Stored records:
□ □ □ □ □ □ □

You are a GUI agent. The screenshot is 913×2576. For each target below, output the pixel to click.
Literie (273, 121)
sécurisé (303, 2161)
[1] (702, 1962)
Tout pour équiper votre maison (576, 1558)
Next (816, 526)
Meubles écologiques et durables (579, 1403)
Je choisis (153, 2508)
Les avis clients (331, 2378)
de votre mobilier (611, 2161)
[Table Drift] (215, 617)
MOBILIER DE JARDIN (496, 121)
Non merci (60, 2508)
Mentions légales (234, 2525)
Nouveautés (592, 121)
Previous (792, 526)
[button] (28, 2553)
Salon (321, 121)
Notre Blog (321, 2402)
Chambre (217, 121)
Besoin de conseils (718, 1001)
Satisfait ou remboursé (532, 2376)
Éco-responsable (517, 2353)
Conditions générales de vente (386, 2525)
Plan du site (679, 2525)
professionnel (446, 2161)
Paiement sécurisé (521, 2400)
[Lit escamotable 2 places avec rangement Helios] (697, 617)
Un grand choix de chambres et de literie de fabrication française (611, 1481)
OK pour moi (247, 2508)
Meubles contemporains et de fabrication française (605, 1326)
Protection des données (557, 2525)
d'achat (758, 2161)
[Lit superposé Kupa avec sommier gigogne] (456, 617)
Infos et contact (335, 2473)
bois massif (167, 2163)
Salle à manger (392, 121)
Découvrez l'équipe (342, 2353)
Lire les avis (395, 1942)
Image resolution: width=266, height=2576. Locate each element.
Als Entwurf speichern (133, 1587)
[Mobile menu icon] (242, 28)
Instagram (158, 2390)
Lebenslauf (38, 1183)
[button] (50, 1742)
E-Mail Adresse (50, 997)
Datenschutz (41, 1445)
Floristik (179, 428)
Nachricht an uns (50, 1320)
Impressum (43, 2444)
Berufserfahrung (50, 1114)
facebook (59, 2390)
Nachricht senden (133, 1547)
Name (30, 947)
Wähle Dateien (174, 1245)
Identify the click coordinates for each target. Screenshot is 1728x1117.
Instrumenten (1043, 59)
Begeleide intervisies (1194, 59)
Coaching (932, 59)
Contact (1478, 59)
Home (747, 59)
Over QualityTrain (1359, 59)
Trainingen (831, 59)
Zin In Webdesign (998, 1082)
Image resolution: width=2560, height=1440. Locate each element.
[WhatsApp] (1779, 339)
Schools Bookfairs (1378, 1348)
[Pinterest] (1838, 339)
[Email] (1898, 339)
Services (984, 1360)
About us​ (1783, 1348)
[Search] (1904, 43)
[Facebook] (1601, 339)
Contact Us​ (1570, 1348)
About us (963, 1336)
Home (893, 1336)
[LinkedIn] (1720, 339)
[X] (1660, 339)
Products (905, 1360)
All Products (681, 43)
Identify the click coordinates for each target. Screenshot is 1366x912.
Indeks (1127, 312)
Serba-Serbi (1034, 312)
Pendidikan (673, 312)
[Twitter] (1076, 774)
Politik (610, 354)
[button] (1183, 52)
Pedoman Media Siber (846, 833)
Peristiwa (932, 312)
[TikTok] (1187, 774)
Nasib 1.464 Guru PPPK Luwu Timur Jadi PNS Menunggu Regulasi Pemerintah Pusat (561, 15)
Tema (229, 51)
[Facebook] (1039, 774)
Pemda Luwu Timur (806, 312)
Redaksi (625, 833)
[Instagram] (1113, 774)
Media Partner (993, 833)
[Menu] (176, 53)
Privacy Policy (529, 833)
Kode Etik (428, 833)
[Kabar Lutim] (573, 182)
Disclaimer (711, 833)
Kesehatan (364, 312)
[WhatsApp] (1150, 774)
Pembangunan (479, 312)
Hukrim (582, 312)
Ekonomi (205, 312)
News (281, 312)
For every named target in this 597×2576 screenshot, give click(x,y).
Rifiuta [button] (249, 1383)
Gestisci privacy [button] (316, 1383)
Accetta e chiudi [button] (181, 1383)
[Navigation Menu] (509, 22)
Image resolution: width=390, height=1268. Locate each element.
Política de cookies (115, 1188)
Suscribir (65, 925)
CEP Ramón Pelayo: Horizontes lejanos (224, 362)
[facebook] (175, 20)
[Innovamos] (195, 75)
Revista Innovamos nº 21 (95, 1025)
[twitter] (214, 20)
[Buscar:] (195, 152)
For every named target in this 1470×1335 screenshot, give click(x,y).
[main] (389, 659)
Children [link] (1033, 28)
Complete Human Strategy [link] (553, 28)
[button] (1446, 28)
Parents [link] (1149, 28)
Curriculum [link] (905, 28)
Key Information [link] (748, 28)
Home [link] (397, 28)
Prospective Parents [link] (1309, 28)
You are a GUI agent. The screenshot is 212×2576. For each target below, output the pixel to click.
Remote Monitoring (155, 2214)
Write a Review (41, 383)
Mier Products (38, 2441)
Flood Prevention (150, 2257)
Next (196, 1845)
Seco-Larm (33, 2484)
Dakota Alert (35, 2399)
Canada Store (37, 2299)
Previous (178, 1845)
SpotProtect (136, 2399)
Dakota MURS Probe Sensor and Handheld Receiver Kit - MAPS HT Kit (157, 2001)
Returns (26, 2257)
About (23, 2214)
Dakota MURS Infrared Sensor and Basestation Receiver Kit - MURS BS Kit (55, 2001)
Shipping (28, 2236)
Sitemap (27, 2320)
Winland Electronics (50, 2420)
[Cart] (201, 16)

□ □ □ □ □ □ □

• Instructions to follow:
Output all of the data without altering a single line.

• Answer space:
You are a GUI agent. The screenshot is 913×2576. For each target below, output the pixel to click.
Literie (273, 121)
sécurisé (303, 2161)
[1] (702, 1962)
Tout pour équiper votre maison (576, 1558)
Next (816, 526)
Meubles écologiques et durables (579, 1403)
Je choisis (153, 2508)
Les avis clients (331, 2378)
de votre mobilier (611, 2161)
[Table Drift] (215, 617)
MOBILIER DE JARDIN (496, 121)
Non merci (60, 2508)
Mentions légales (234, 2525)
Nouveautés (592, 121)
Previous (792, 526)
[button] (28, 2553)
Salon (321, 121)
Notre Blog (321, 2402)
Chambre (217, 121)
Besoin de conseils (718, 1001)
Satisfait ou remboursé (532, 2376)
Éco-responsable (517, 2353)
Conditions générales de vente (386, 2525)
Plan du site (679, 2525)
professionnel (446, 2161)
Paiement sécurisé (521, 2400)
[Lit escamotable 2 places avec rangement Helios] (697, 617)
Un grand choix de chambres et de literie de fabrication française (611, 1481)
OK pour moi (247, 2508)
Meubles contemporains et de fabrication française (605, 1326)
Protection des données (557, 2525)
d'achat (758, 2161)
[Lit superposé Kupa avec sommier gigogne] (456, 617)
Infos et contact (335, 2473)
bois massif (167, 2163)
Salle à manger (392, 121)
Découvrez l'équipe (342, 2353)
Lire les avis (395, 1942)
Image resolution: width=266, height=2576. Locate each element.
Als Entwurf speichern (133, 1587)
[Mobile menu icon] (242, 28)
Instagram (158, 2390)
Lebenslauf (38, 1183)
[button] (50, 1742)
E-Mail Adresse (50, 997)
Datenschutz (41, 1445)
Floristik (179, 428)
Nachricht an uns (50, 1320)
Impressum (43, 2444)
Berufserfahrung (50, 1114)
facebook (59, 2390)
Nachricht senden (133, 1547)
Name (30, 947)
Wähle Dateien (174, 1245)
Identify the click coordinates for each target. Screenshot is 1728x1117.
Instrumenten (1043, 59)
Begeleide intervisies (1194, 59)
Coaching (932, 59)
Contact (1478, 59)
Home (747, 59)
Over QualityTrain (1359, 59)
Trainingen (831, 59)
Zin In Webdesign (998, 1082)
Image resolution: width=2560, height=1440. Locate each element.
[WhatsApp] (1779, 339)
Schools Bookfairs (1378, 1348)
[Pinterest] (1838, 339)
[Email] (1898, 339)
Services (984, 1360)
About us​ (1783, 1348)
[Search] (1904, 43)
[Facebook] (1601, 339)
Contact Us​ (1570, 1348)
About us (963, 1336)
Home (893, 1336)
[LinkedIn] (1720, 339)
[X] (1660, 339)
Products (905, 1360)
All Products (681, 43)
Identify the click coordinates for each target. Screenshot is 1366x912.
Indeks (1127, 312)
Serba-Serbi (1034, 312)
Pendidikan (673, 312)
[Twitter] (1076, 774)
Politik (610, 354)
[button] (1183, 52)
Pedoman Media Siber (846, 833)
Peristiwa (932, 312)
[TikTok] (1187, 774)
Nasib 1.464 Guru PPPK Luwu Timur Jadi PNS Menunggu Regulasi Pemerintah Pusat (561, 15)
Tema (229, 51)
[Facebook] (1039, 774)
Pemda Luwu Timur (806, 312)
Redaksi (625, 833)
[Instagram] (1113, 774)
Media Partner (993, 833)
[Menu] (176, 53)
Privacy Policy (529, 833)
Kode Etik (428, 833)
[Kabar Lutim] (573, 182)
Disclaimer (711, 833)
Kesehatan (364, 312)
[WhatsApp] (1150, 774)
Pembangunan (479, 312)
Hukrim (582, 312)
Ekonomi (205, 312)
News (281, 312)
For every named target in this 597×2576 screenshot, give click(x,y).
Rifiuta [button] (249, 1383)
Gestisci privacy [button] (316, 1383)
Accetta e chiudi [button] (181, 1383)
[Navigation Menu] (509, 22)
Image resolution: width=390, height=1268. Locate each element.
Política de cookies (115, 1188)
Suscribir (65, 925)
CEP Ramón Pelayo: Horizontes lejanos (224, 362)
[facebook] (175, 20)
[Innovamos] (195, 75)
Revista Innovamos nº 21 (95, 1025)
[twitter] (214, 20)
[Buscar:] (195, 152)
For every named target in this 1470×1335 screenshot, give click(x,y).
[main] (389, 659)
Children [link] (1033, 28)
Complete Human Strategy [link] (553, 28)
[button] (1446, 28)
Parents [link] (1149, 28)
Curriculum [link] (905, 28)
Key Information [link] (748, 28)
Home [link] (397, 28)
Prospective Parents [link] (1309, 28)
You are a GUI agent. The screenshot is 212×2576. For each target below, output the pixel to click.
Remote Monitoring (155, 2214)
Write a Review (41, 383)
Mier Products (38, 2441)
Flood Prevention (150, 2257)
Next (196, 1845)
Seco-Larm (33, 2484)
Dakota Alert (35, 2399)
Canada Store (37, 2299)
Previous (178, 1845)
SpotProtect (136, 2399)
Dakota MURS Probe Sensor and Handheld Receiver Kit - MAPS HT Kit (157, 2001)
Returns (26, 2257)
About (23, 2214)
Dakota MURS Infrared Sensor and Basestation Receiver Kit - MURS BS Kit (55, 2001)
Shipping (28, 2236)
Sitemap (27, 2320)
Winland Electronics (50, 2420)
[Cart] (201, 16)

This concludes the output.